Hartl said one could contrast this debate with that over banning new offshore oil drilling off the Atlantic and Pacific coastlines, and in the eastern Gulf of Mexico. These prohibitions are currently included in the reconciliation bill and are likely to stay, as they have a unifying appeal among Democrats and resonate with the public.
“People are aware of the visceral damage done by offshore drilling and oil spills in a much more real way,” said Hartl, referencing the recent massive spill near Huntington Beach, Calif. “People like the beach … no one likes seeing a seal or a bird killed by oil, and it resonates because it is something that is easy to show the environmental horror that comes with it.”
Hardrock mining, meanwhile, produces “terrible giant holes in the ground and can cause devastating pollution, but the pollution is often quite localized, and it is a little bit ‘out of sight,and out of mind’ for most people.”
Nicole Gentile, senior director of public lands at the Center for American Progress, said bringing home more money for cleaning up abandoned mine lands should actually be a salient political issue in congressional districts with legacies of mine pollution. Royalties would have provided more money for cleanups and should be “a political win.”

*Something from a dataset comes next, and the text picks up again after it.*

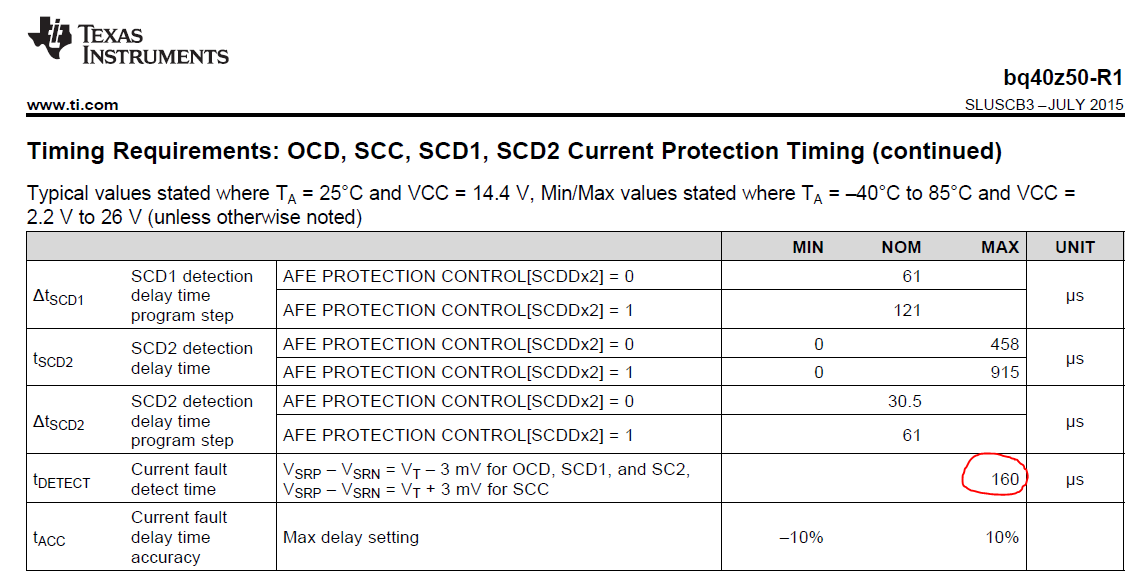Click the 915 max value cell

“I can’t imagine a lawmaker coming home and saying they got money to clean up a Superfund site would not get applause. It should be something to celebrate for these communities, because they really got screwed,” Gentile told E&E News.
Cortez Masto’s ‘motivations’
Hadder cautioned that Cortez Masto standing in the way of hardrock royalties in reconciliation does not mean the issue is going away for her.

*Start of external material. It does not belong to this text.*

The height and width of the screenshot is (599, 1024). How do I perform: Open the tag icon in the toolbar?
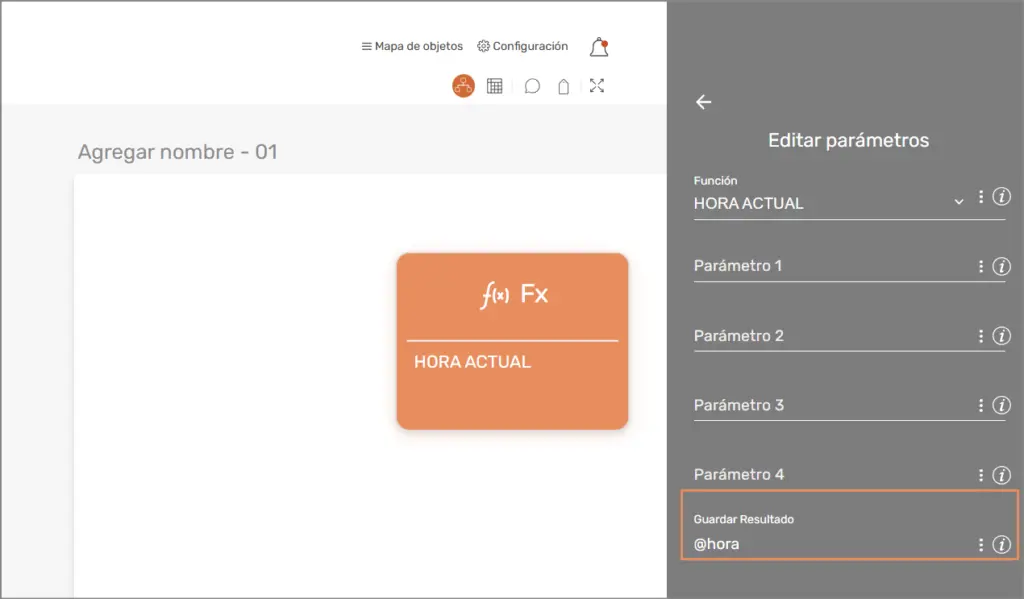564,87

“She’s going to have to address her motivations behind her position, whether she’s supporting communities that are affected by mining or she’s supporting the mining industry,” he said.
It’s not going away for Laxalt, either. In a statement, yesterday, he noted that Cortez Masto still wants to establish some sort of new royalty for the industry as a stand-alone bill, which he would fight.

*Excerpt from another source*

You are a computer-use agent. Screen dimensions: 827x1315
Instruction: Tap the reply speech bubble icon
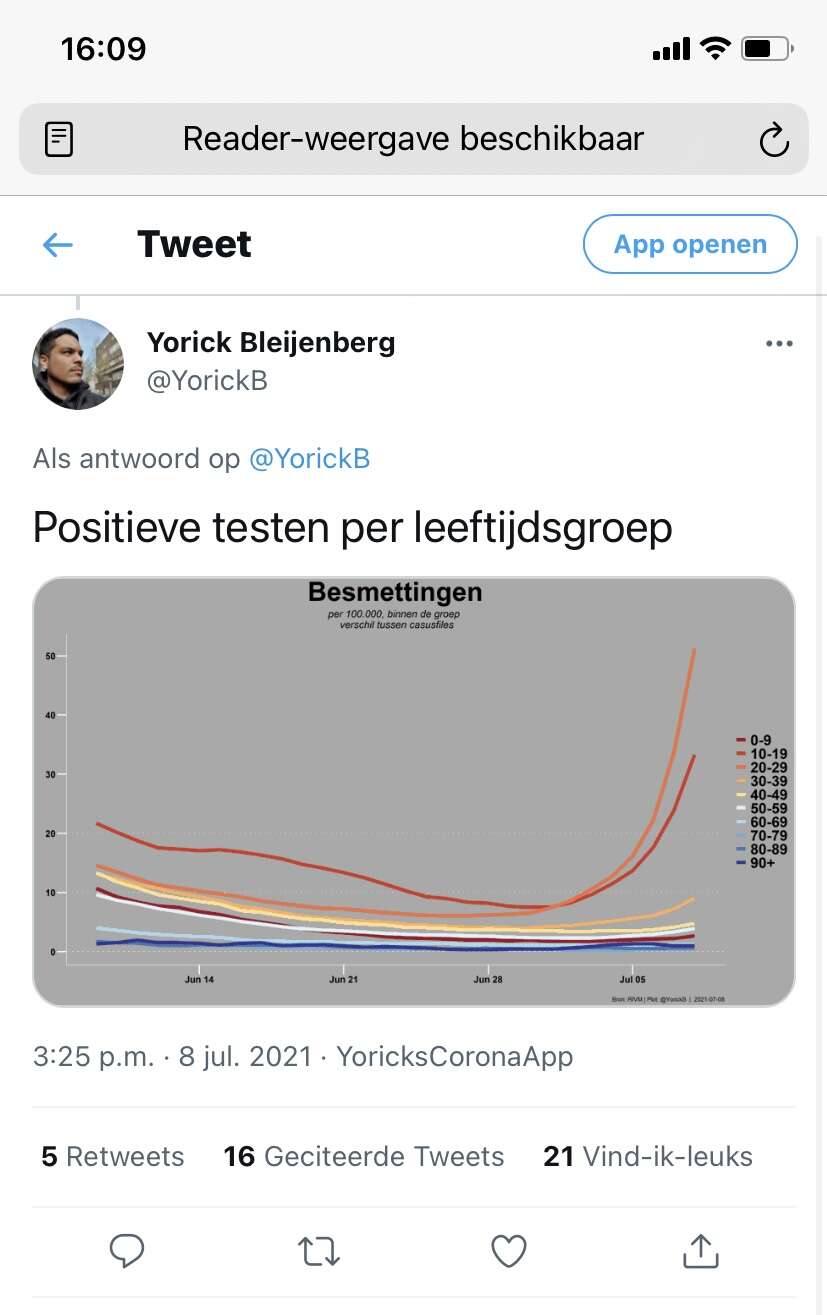(x=127, y=1250)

“Throughout this process, Senator Masto has proven that Nevada miners cannot trust her to hold the line against royalties. She’s made it clear that she plans to consider them through separate legislation. Delaying royalties is not opposing royalties,” he said in a statement. “I will stand with mining jobs, with rural Nevada, and against the reckless tax-and-spend policies of Washington.”
Cortez Masto’s aspirations to address the royalties issue as a stand-alone bill aren’t impressing colleagues. They see her offer to work independently of the reconciliation process as a nonstarter given the Senate’s current composition and the reality of Republican filibusters.
Reconciliation, Heinrich suggested, represents the only real chance this Congress has of addressing the issue.
Of the other suggested approach, Heinrich said, “I don’t know where you’re going to find 10 Republicans to hold the industry accountable.”